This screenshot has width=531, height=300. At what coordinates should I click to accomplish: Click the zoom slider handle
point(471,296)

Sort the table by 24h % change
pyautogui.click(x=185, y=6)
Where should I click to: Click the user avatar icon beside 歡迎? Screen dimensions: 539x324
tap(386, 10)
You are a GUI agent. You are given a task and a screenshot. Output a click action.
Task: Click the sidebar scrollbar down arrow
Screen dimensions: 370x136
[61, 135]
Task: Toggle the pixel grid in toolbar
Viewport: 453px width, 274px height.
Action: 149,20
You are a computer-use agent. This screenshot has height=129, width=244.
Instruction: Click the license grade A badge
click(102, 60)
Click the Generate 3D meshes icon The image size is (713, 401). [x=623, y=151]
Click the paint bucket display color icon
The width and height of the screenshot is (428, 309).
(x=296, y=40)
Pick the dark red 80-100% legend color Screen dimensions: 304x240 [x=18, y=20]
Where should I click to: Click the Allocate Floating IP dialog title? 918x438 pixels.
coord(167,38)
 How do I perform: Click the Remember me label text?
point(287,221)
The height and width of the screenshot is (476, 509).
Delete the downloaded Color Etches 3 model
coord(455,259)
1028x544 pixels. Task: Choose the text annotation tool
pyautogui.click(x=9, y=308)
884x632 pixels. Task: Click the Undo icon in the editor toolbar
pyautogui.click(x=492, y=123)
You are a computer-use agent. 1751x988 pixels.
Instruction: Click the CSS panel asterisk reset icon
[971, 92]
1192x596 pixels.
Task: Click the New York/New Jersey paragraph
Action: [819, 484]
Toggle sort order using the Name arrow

========================

#### Work item
Scan the records above and show every line in which the word "arrow" occurs.

#### Result of this task
Task: Click the sidebar scrollbar down arrow
Toggle sort order using the Name arrow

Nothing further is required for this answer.